-- Excerpted data follows --

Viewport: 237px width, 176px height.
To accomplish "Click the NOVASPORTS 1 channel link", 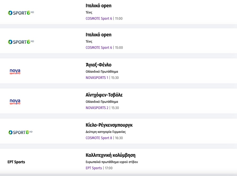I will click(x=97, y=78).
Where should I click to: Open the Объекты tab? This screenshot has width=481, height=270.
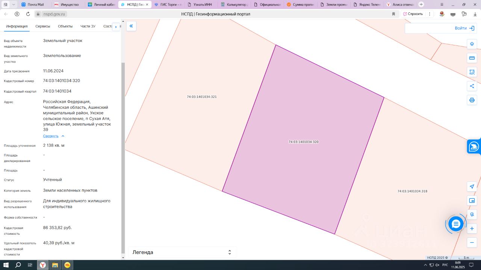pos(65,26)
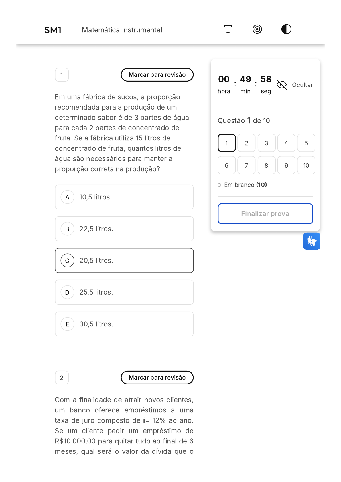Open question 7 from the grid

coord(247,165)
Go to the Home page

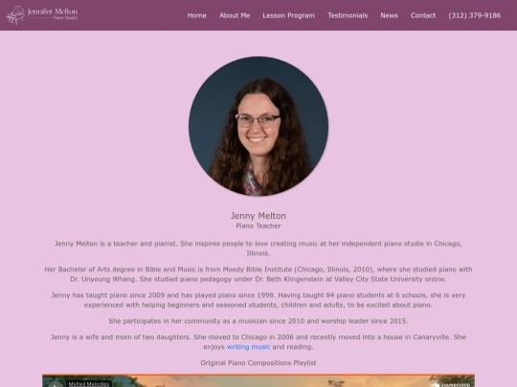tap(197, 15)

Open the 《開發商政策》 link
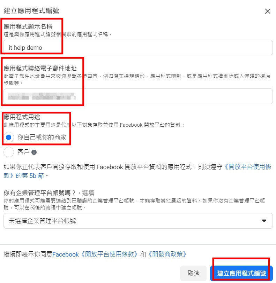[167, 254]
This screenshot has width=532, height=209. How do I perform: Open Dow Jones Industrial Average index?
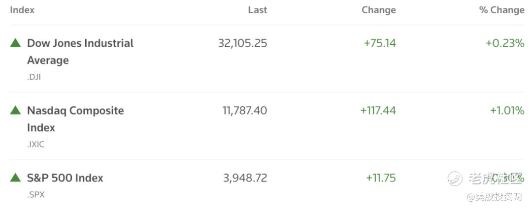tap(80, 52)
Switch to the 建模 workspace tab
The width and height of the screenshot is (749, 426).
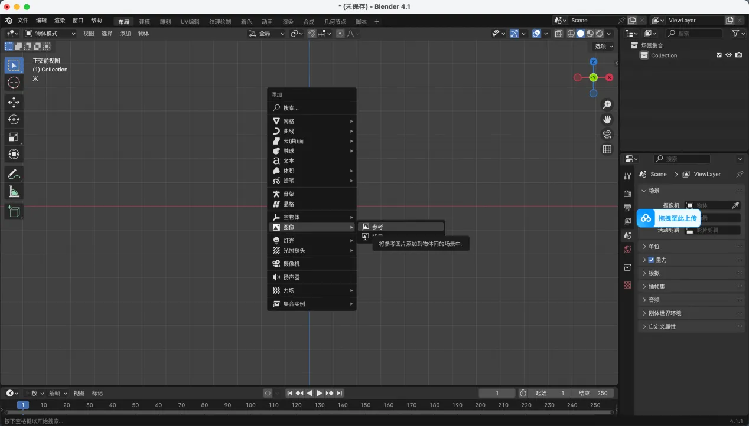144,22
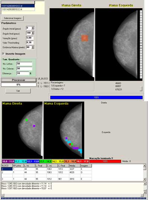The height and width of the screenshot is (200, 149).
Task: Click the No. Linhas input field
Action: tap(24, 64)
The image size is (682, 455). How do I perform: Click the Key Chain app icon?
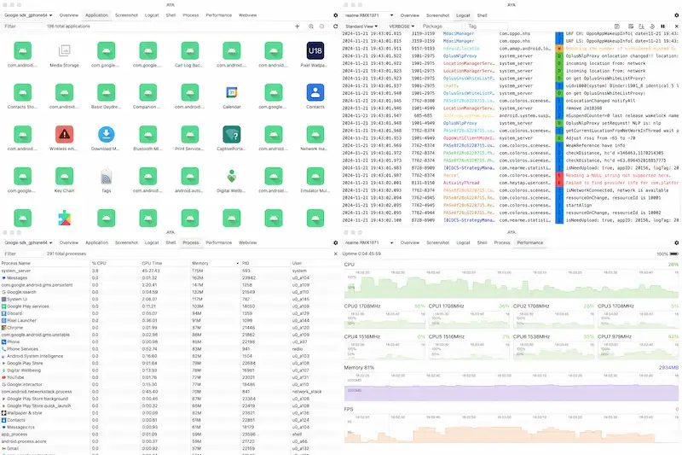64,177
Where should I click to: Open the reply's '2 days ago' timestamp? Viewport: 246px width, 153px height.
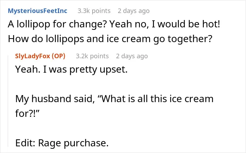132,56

-- Excerpted data concluded --
-- Excerpted data follows --

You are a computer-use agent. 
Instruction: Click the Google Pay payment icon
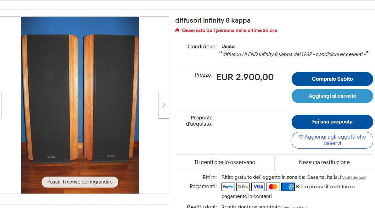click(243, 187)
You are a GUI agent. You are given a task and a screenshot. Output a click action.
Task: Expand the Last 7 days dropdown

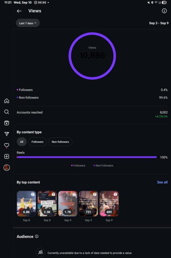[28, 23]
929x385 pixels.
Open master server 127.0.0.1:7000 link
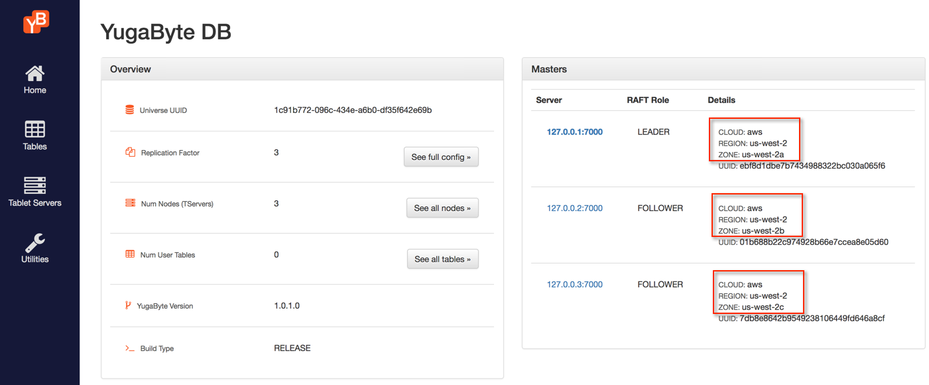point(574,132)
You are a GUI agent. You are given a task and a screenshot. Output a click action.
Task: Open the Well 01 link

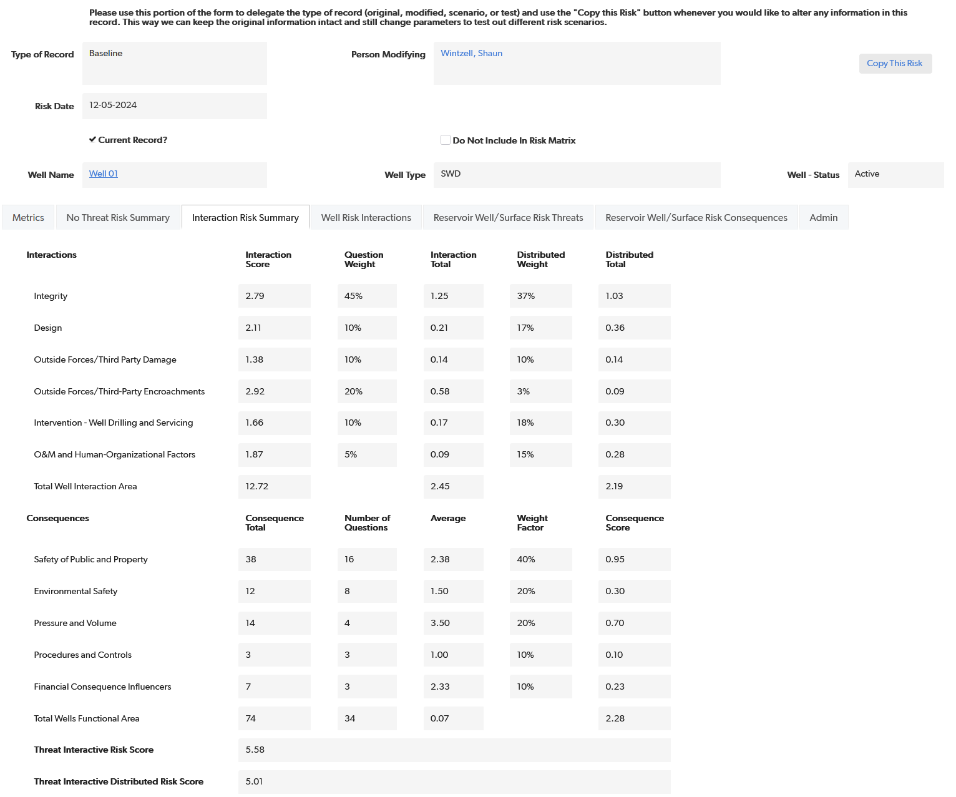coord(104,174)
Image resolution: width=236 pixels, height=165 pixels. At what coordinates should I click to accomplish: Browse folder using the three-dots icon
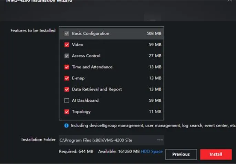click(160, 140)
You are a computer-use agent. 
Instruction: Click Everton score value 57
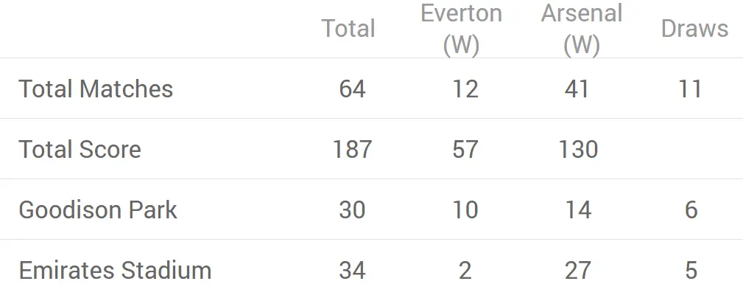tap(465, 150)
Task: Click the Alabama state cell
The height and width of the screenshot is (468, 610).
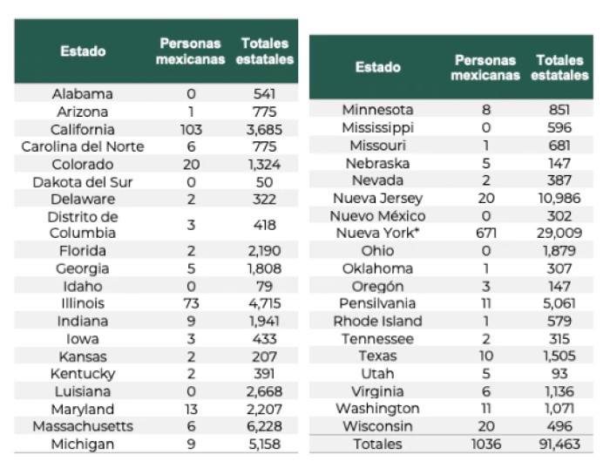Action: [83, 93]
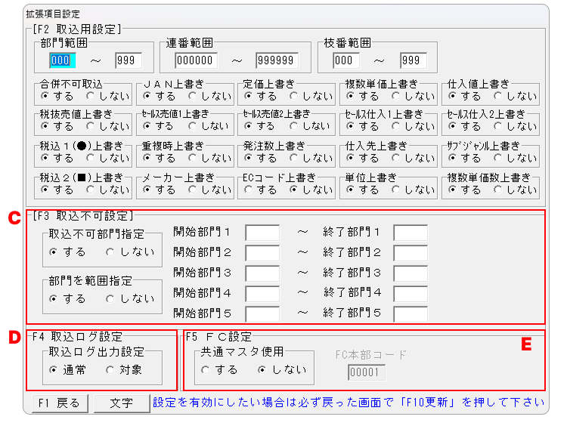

-- Excerpted data concluded --
-- Excerpted data follows --

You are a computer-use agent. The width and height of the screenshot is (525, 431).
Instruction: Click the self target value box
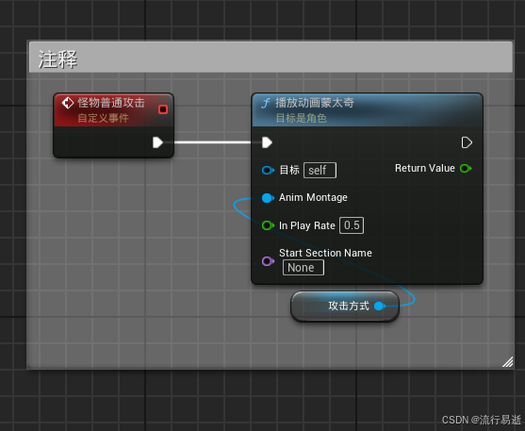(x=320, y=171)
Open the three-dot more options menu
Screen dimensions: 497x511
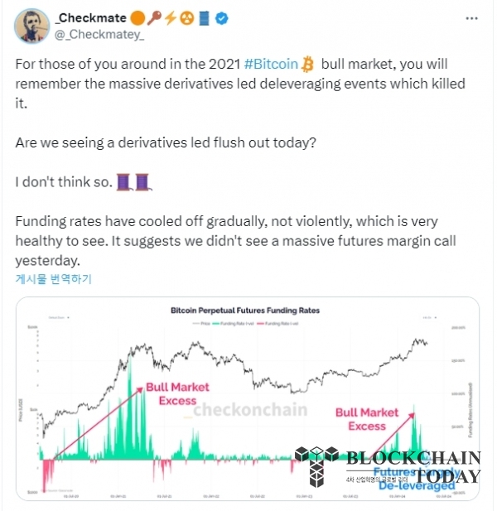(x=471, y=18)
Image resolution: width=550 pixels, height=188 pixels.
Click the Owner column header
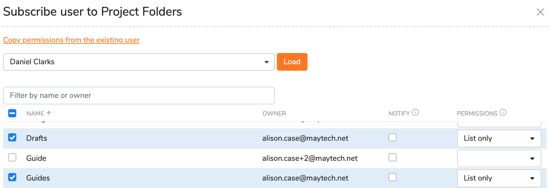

-- Excerpted data concluded --

> Exercise description: Please output the lines above beginning at the line with "You are a computer-use agent. The" and ending after the line with "Click the Owner column header", precisely as written and with no pictures.

> Exercise response:
You are a computer-use agent. The width and height of the screenshot is (525, 431).
Instruction: Click the self target value box
(x=320, y=171)
Open the three-dot more options menu
Screen dimensions: 497x511
(x=471, y=18)
Image resolution: width=550 pixels, height=188 pixels.
Click the Owner column header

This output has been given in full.